Say how many lines of these entries include the word "computer", and answer with the number alone.
___ Provided material ___
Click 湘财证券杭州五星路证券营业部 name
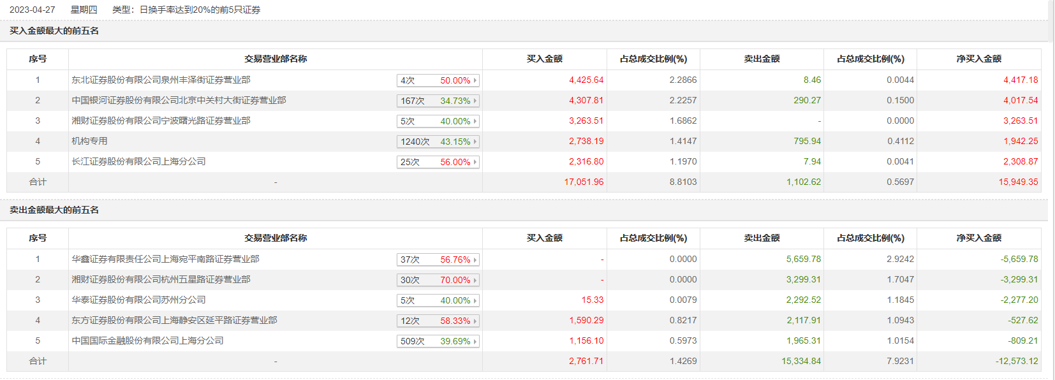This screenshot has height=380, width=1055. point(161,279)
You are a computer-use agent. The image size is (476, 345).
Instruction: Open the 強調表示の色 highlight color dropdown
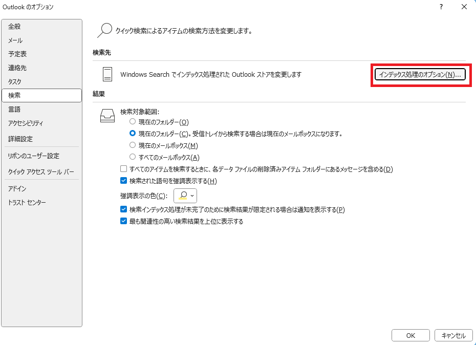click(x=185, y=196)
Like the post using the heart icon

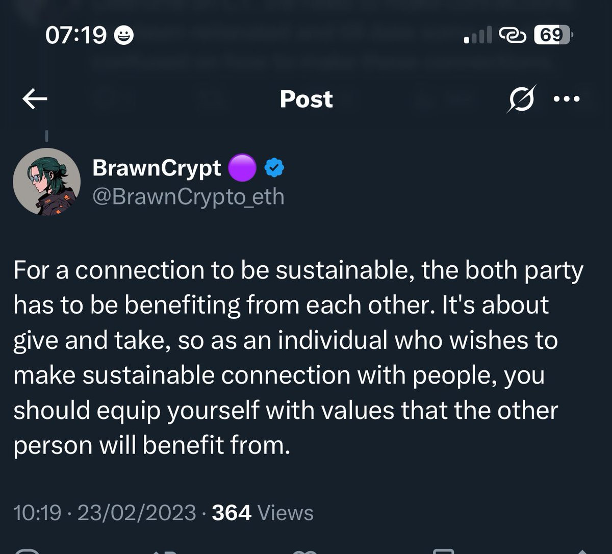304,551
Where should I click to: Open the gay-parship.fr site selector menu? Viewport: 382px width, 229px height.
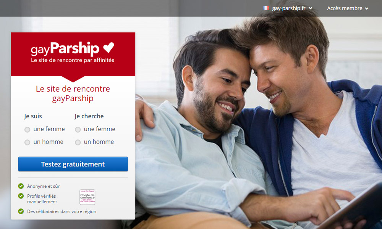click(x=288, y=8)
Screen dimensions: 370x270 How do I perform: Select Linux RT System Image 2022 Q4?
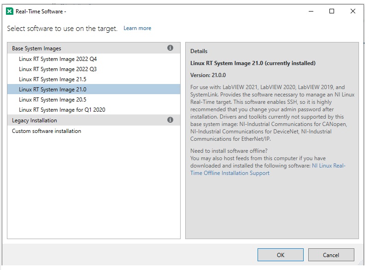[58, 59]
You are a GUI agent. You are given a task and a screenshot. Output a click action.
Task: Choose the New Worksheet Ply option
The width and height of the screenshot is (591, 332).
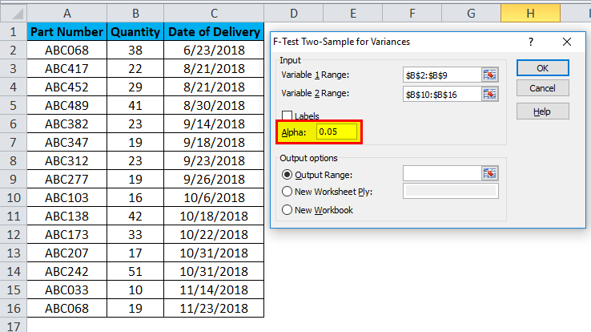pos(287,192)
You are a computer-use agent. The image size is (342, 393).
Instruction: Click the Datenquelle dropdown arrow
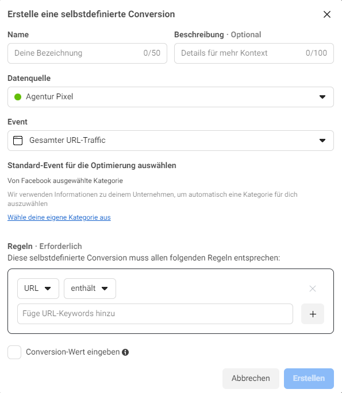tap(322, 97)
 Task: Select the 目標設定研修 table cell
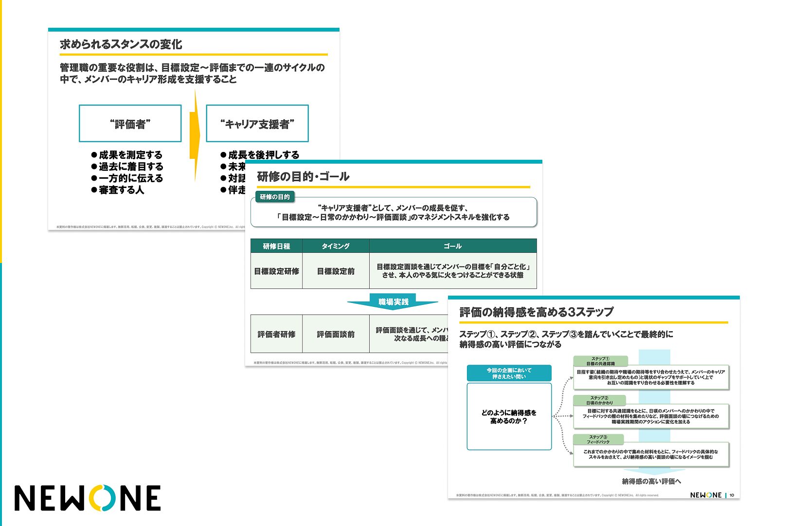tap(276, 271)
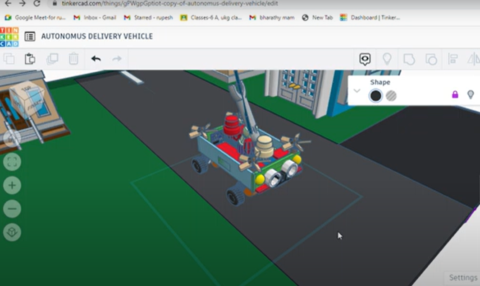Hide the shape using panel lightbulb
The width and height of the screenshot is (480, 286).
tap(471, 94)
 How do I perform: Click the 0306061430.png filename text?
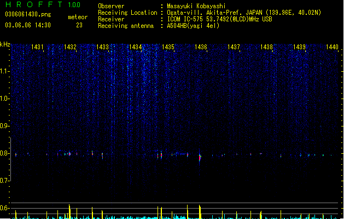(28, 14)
___
___ Provided material ___
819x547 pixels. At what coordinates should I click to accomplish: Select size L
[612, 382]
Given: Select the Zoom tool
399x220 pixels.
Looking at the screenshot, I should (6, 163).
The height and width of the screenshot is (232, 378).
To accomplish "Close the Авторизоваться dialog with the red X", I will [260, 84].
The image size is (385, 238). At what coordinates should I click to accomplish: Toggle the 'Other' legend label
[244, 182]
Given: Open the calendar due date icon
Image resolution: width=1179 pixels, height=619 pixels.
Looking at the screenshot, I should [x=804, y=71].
___
___ Provided material ___
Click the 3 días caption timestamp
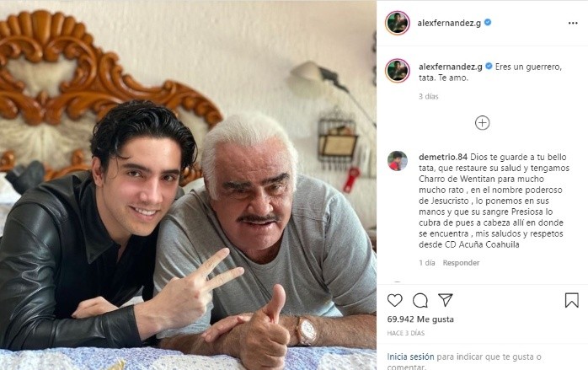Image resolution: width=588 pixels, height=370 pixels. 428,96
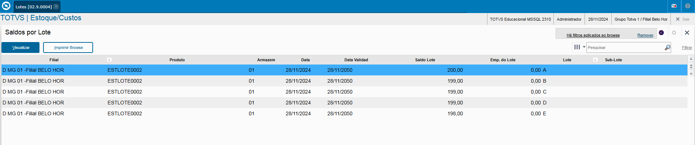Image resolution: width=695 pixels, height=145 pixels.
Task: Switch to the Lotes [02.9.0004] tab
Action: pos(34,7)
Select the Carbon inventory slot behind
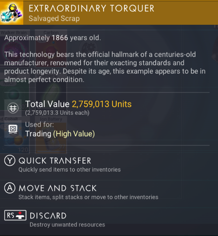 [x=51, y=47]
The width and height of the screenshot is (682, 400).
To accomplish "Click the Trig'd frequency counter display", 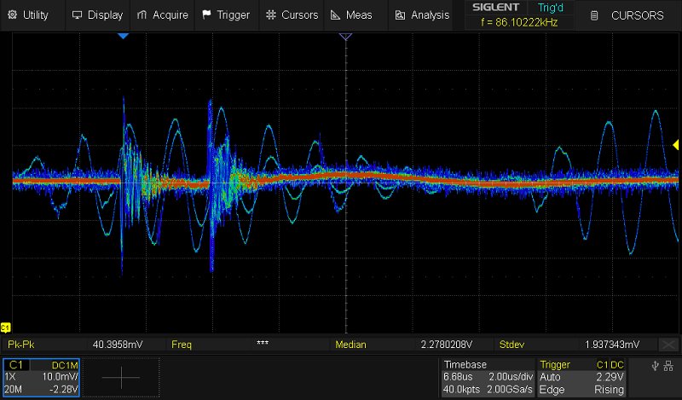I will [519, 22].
___
▶ [Answer section]: 2